Scala case classes in depth

For this post I’ll consider the following simple case class unless otherwise specified:

case class Person(lastname: String, firstname: String, birthYear: Int)

In this post:

Common knowledge about case classes

When you declare a case class the Scala compiler does the following for you:

  • Creates a class and its companion object.
  • Implements the apply method that you can use as a factory. This lets you create instances of the class without the new keyword. E.g.:
val p = Person("Lacava", "Alessandro", 1976)

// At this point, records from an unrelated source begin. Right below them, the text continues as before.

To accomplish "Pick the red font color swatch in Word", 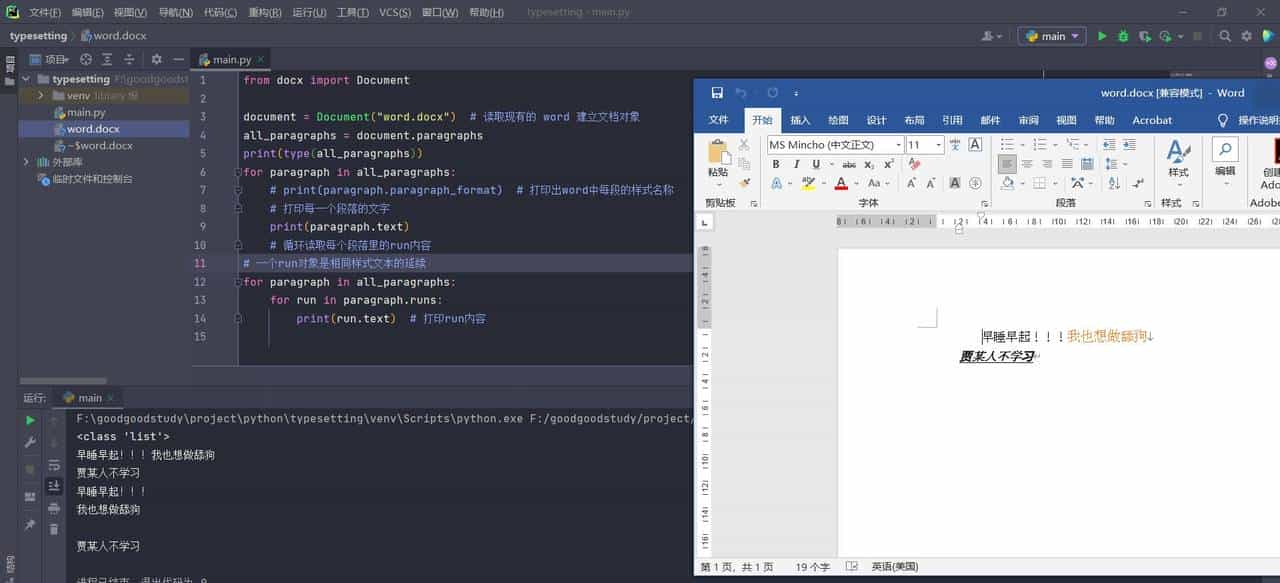I will click(x=840, y=184).
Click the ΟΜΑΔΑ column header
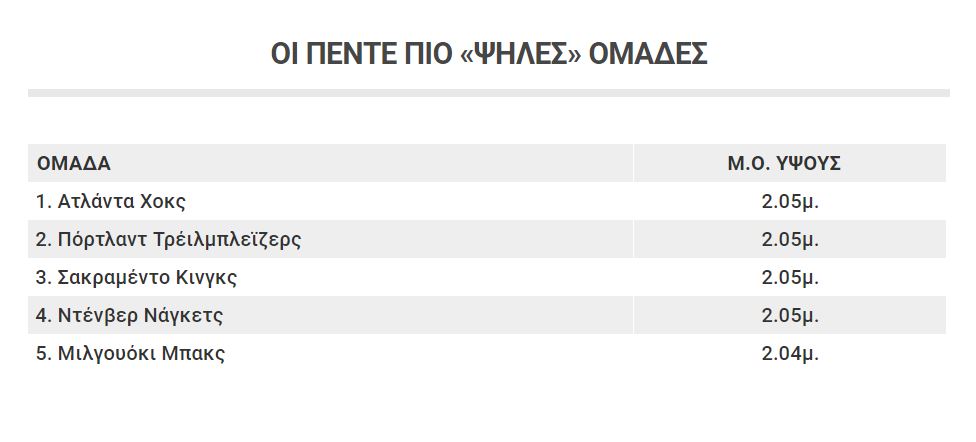 (x=73, y=163)
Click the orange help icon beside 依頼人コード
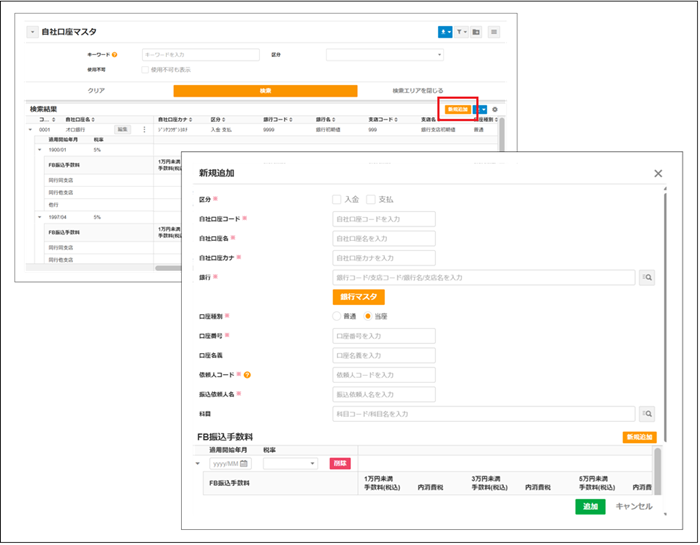Image resolution: width=700 pixels, height=545 pixels. (247, 375)
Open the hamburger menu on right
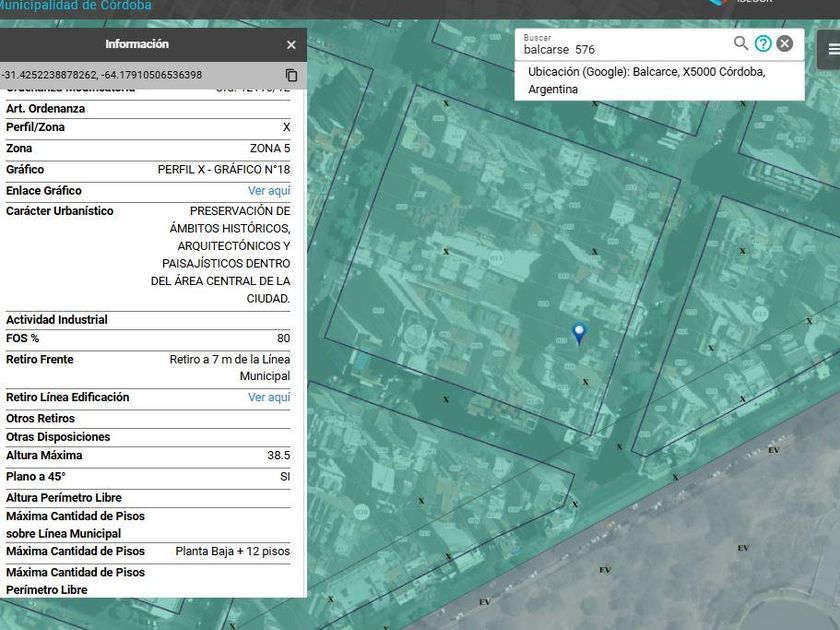840x630 pixels. pyautogui.click(x=833, y=49)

// instead of the slightly more verbose:
val p = new Person("Lacava", "Alessandro", 1976)
  • Prefixes all arguments, in the parameter list, with val. This means the class is immutable, hence you get the accessors but no mutators. E.g.:
val lastname = p.lastname
// the following won't compile:
p.lastname = "Brown"
  • Adds natural implementations of hashCode, equals and toString. Since == in Scala always delegates to equals, this means that case class instances are always compared structurally. E.g.:
val p_1 = Person("Brown", "John", 1969)
val p_2 = Person("Lacava", "Alessandro", 1976)

p == p_1 // false
p == p_2 // true
  • Generates a copy method to your class to create other instances starting from another one and keeping some arguments the same. E.g.: Create another instance keeping the lastname and changing firstname and birthYear:
// the result is: Person(Lacava,Michele,1972), my brother :)
val p_3 = p.copy(firstname = "Michele", birthYear = 1972) 
  • Probably, most importantly, since the compiler implements the unapply method, a case class supports pattern matching. This is especially important when you define an Algebraic Data Type (ADT). E.g.:
sealed trait Maybe[+T]
case class Value[T](value: T) extends Maybe[T]
case object NoValue extends Maybe[Nothing]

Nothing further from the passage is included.